4. Your benchmark code is a classic example of a bad benchmark for various
reasons:
a. the gcc C compiler will detect that all the arithmetic you are doing in those
loops are dead code, and just eliminate them. The net effect is that you have
functions that measure the time of doing nothing.
b. real world applications (such as the set top box ones you are hoping to
target) will not sit around in loops like these and do arithmetic that will
result in dead code that gets eliminated. Hence, for real world applications, a
C compiler will not be able to generate code that runs as fast as code that does
nothing like in your benchmark example.
c. the JavaSE JIT will also optimize away some of this code, but will not do as
complete a thorough job as the C compiler. The reason is not because we cannot
make it optimize this kind of code. It is because there is no point in doing so.
As mentioned above, real world applications don't do things like this. Hence,
it would be a waste of footprint and code complexity to make the JIT optimize
away code like this when they don't exists in real world applications.

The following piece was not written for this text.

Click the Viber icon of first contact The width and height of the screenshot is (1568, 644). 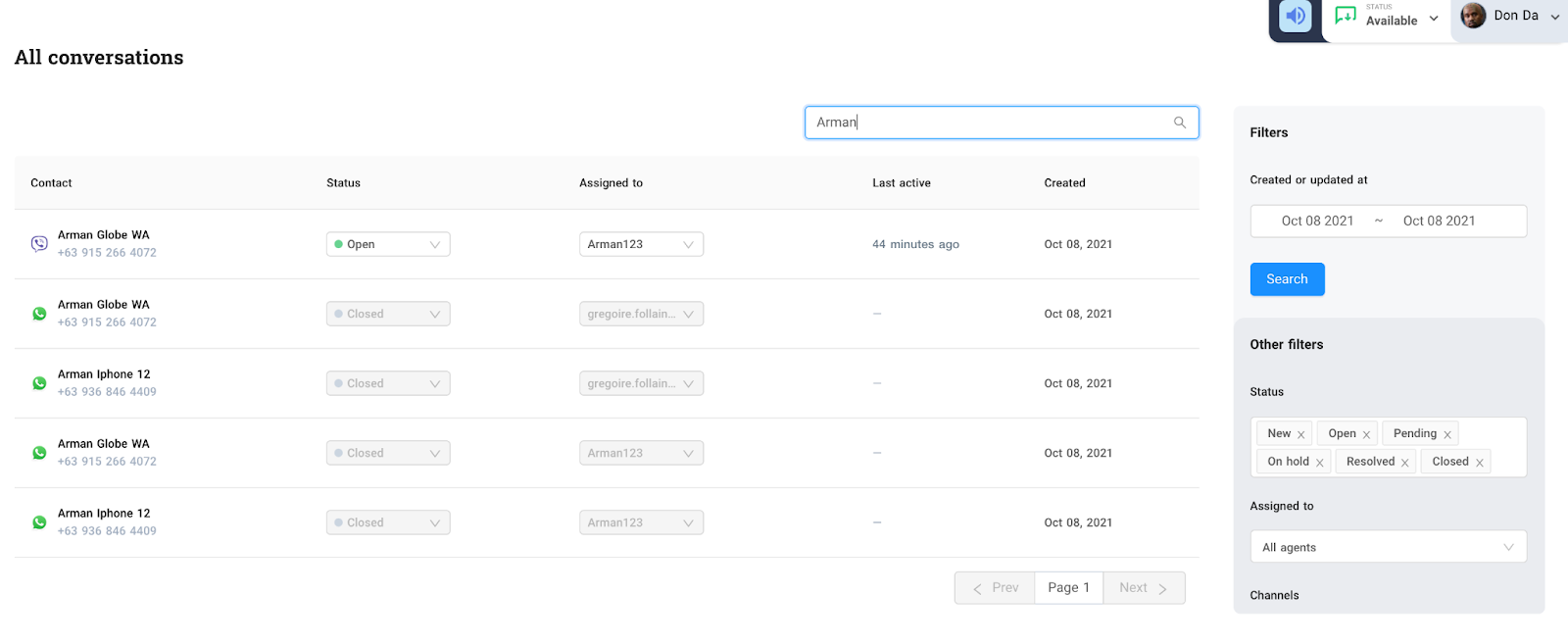[x=39, y=244]
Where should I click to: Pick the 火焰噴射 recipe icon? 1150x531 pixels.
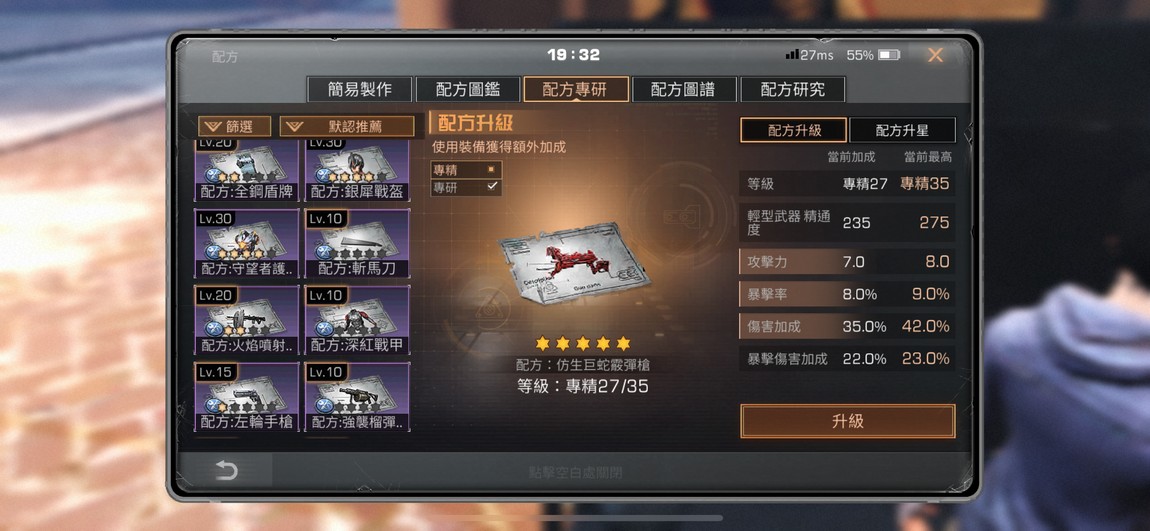tap(246, 321)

d. CVM's JIT will do even less optimizations of this kind than JavaSE because
CVM is targetted torwards embedded devices (like the set top box you are hoping
to port to), and embedded devices are even more sensitive to footprint and CPU
resources. Hence, it will not waste resources to optimize this kind of code
that normally doesn't appear in applications.
For all the above reasons, your benchmark comparison is not meaningful.
5. You said:
Actually, we wish transplant the phoneME Advanced to OS20 Operation System in STB(Set Top BOX). the CPU on STB is STx5105 whose frequency is 200MHz and whose memory is 64MB DDR SDRAM(frequency:133MHz). But we found too that the performance of phoneME Advanced JVM on STB is slower 150 to 200 times than in my PC.

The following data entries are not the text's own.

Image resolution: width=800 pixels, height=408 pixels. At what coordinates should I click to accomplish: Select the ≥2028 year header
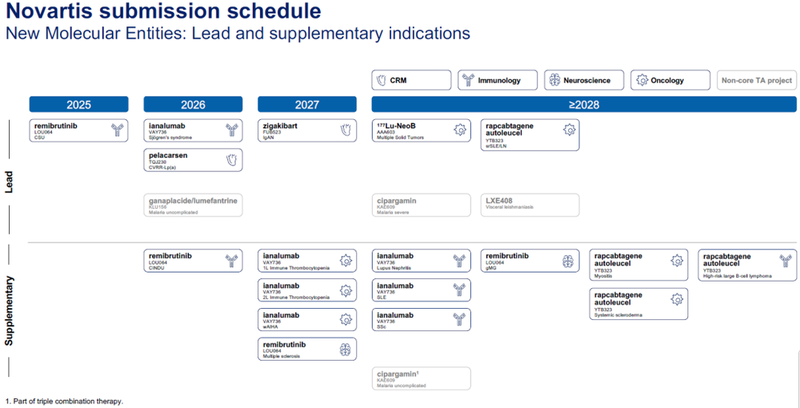[584, 104]
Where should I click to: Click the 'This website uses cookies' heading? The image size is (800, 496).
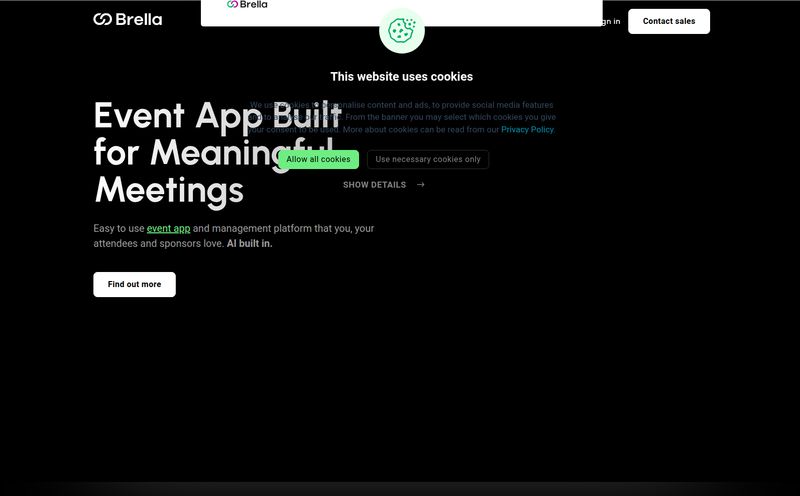pos(402,77)
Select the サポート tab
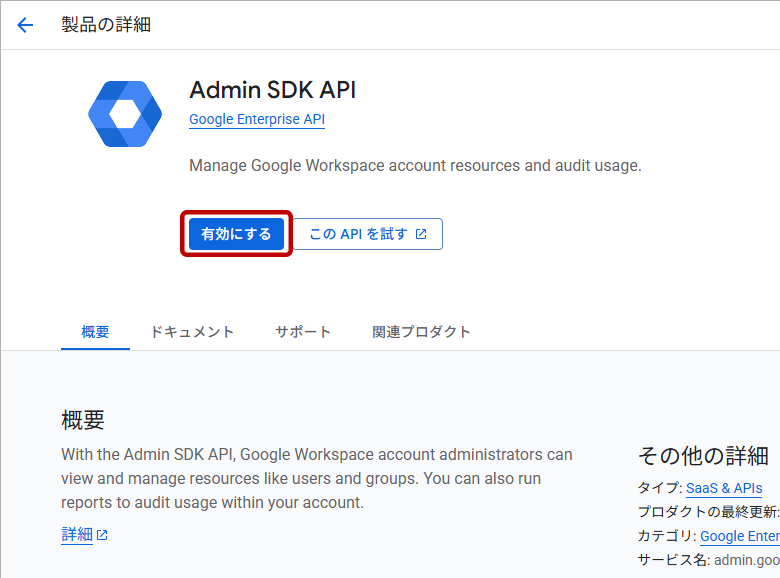 (x=303, y=332)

We bulid phoneME Advanced on PC(Intel(r) Pentium(r)4 CPU 3.2GHz, 512MB memory) and my PC's Operation System is Windows XP. We ran a linux virtual machine named VMware on Windows XP, and we ran phoneME on the linux VM. - the memory is 384MB to be allowed to use Linux OS
Let's compare:
a. STB runs a CPU at 200MHz. PC runs at 3.2GHz. Comparing CPU clock speeds,
that's a difference of 16x.
b. PC has a front side bus @ 800MHz. STB bus speed is 133MHz. That's a
difference of 6x.
c. ST20 has 2K I-cache, 2K D-cache, 2K SRAM. PC has an 8K L1 cache, 512K L2
cache and maybe 2M of L3 cache. Let's assume the L3 is not present. That's a
rough difference of about 512K / 6K = ~85x.
NOTE: As an estimate, I'm using data about the Pentium 4 3.2GHz from this
article: http://www.pcstats.com/articleview.cfm?articleID=808. I got the ST20
cache data by googling for "ST20 cache" and made an educated guess.

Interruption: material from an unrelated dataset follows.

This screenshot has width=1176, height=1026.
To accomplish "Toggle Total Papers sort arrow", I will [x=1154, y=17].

Without taking all other factors into consideration (e.g. IO access speed to
load the Java VM code into memory, CPU architecture, instruction set, RAM
capacity, RAM speed, etc), the above alone gives us a hardware performance
difference of roughly 16 x 6 x 85 = 8160x to the advantage of the PC. So, why
is it not realistic that you would expect CVM to run slower on the STB than on
the PC by around 150 to 200 times?
Of course, my calculation is very simplistic, but it certainly illustrates the
point. The real performance difference is more complex than that and based on
too may variable to calculate in a straightforward formula like this. That's
why you are seeing a performance difference of ~200x instead of 8160x.
6. You asked:
We want to know whether this situation is general. whether is this version phoneME Advanced JVM be fit for the platform?
Whether CVM is fit or not for your platform depends on your needs. If you want
to use it like a desktop to do desktop PC type work, I think you will be
disappointed for obvious reasons. But if you intend to use it as an STB to do
STB type processing, then I think it will probably be a good fit.